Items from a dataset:
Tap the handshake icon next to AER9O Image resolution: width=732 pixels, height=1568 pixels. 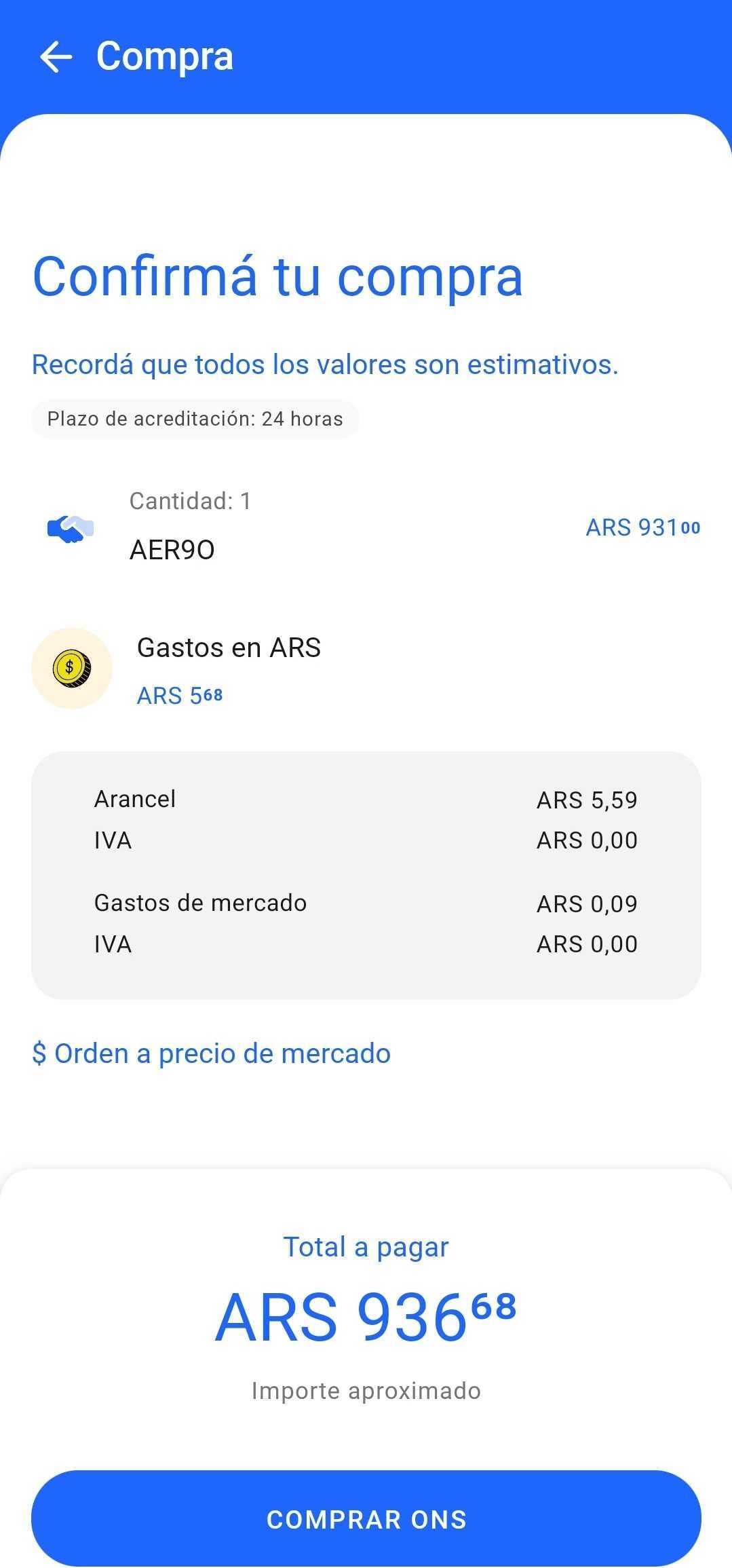pyautogui.click(x=71, y=529)
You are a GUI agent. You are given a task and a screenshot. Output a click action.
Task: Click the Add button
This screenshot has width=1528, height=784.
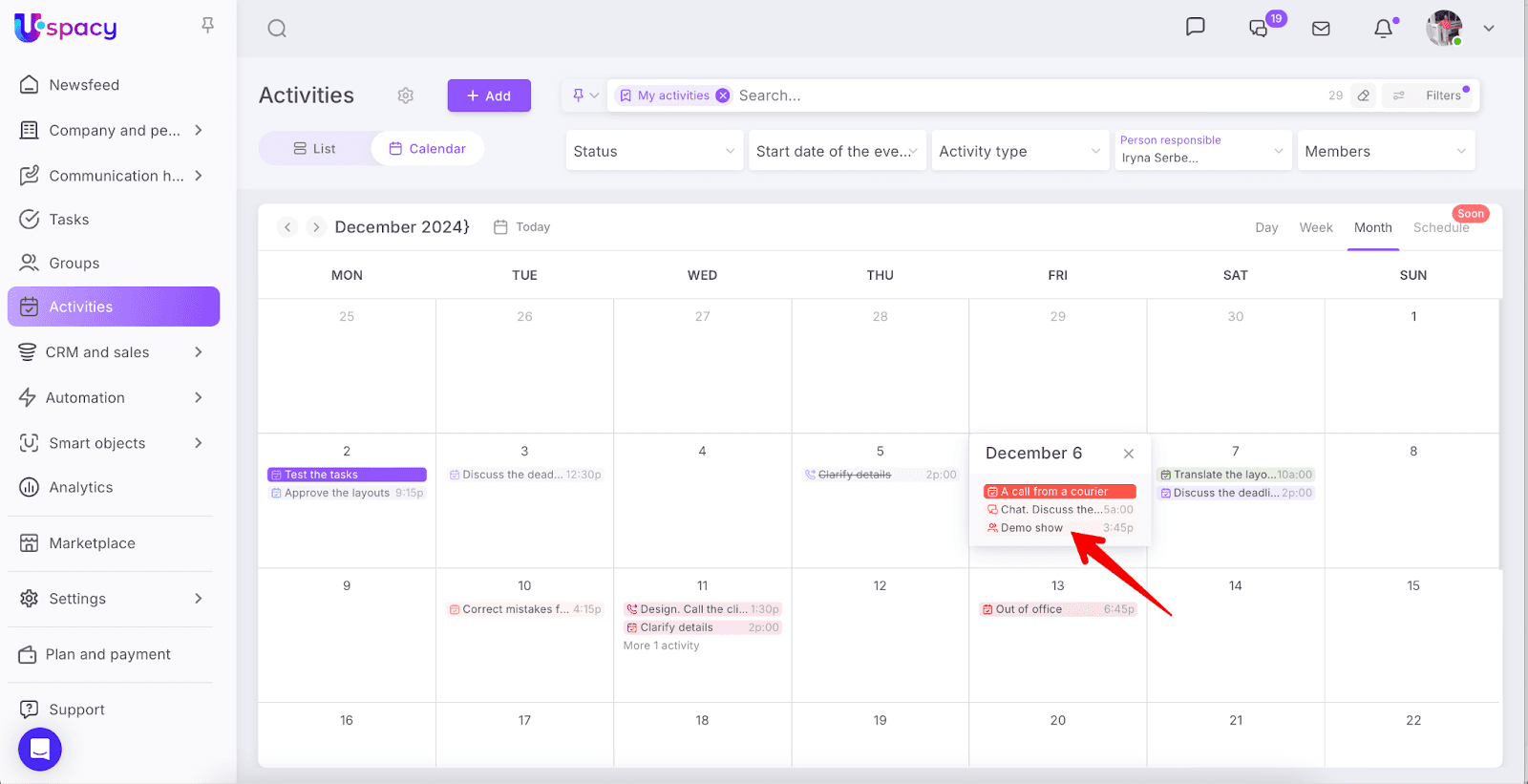tap(489, 95)
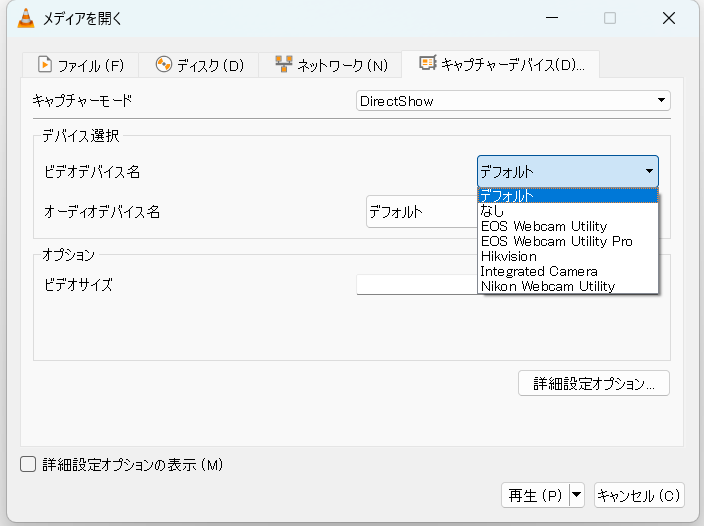Click the VLC cone icon in title bar
Screen dimensions: 704x526
pos(25,18)
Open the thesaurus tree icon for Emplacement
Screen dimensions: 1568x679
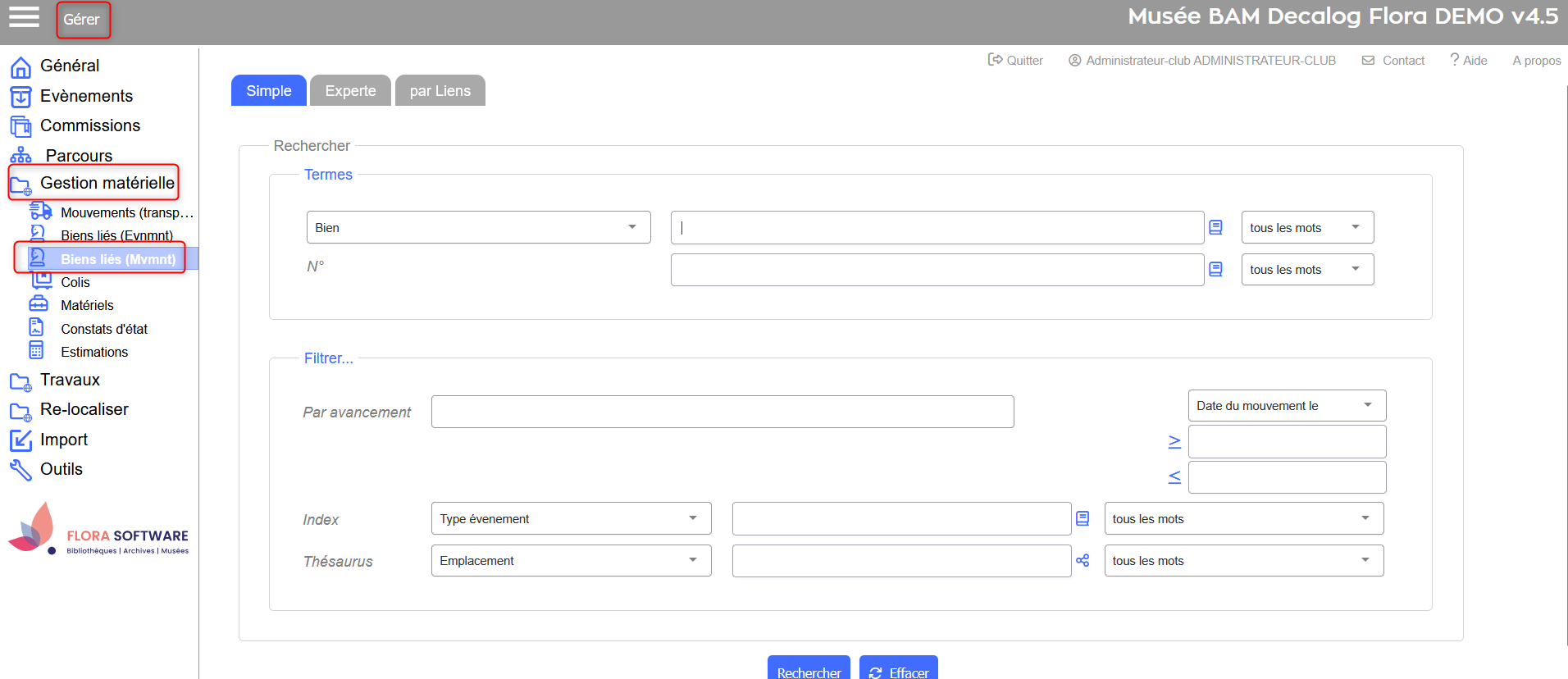click(x=1083, y=561)
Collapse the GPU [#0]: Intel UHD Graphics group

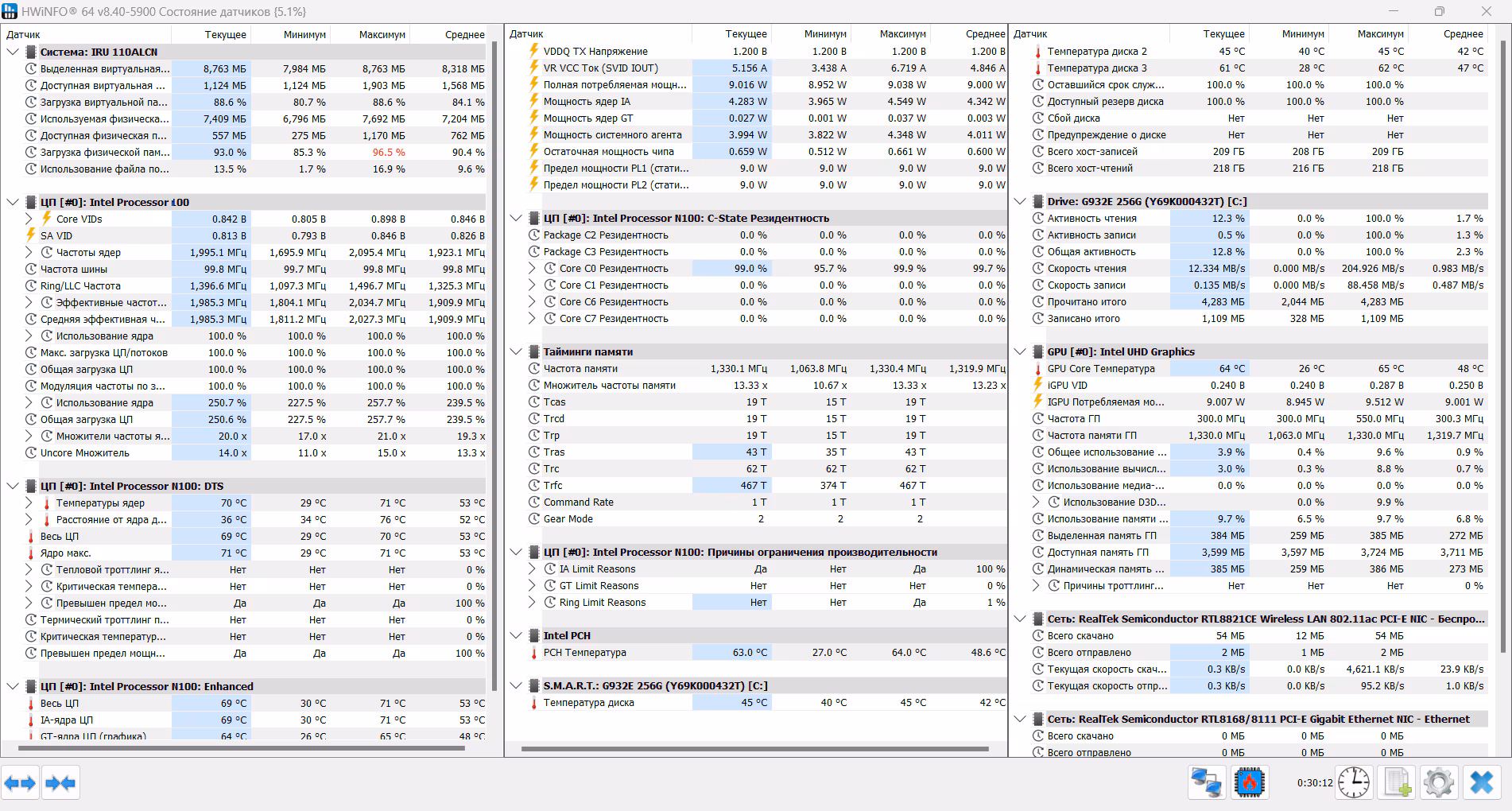(1020, 351)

The task: Locate the line containing "Task: Click the Add button" in the records above, then output it and every line after it through the last, excluding pictures.

Your response:
Task: Click the Add button
This screenshot has width=1528, height=784.
tap(489, 95)
Click the VLC cone icon in title bar
Screen dimensions: 704x526
pos(25,18)
Open the thesaurus tree icon for Emplacement
Screen dimensions: 1568x679
click(x=1083, y=561)
Collapse the GPU [#0]: Intel UHD Graphics group

(1020, 351)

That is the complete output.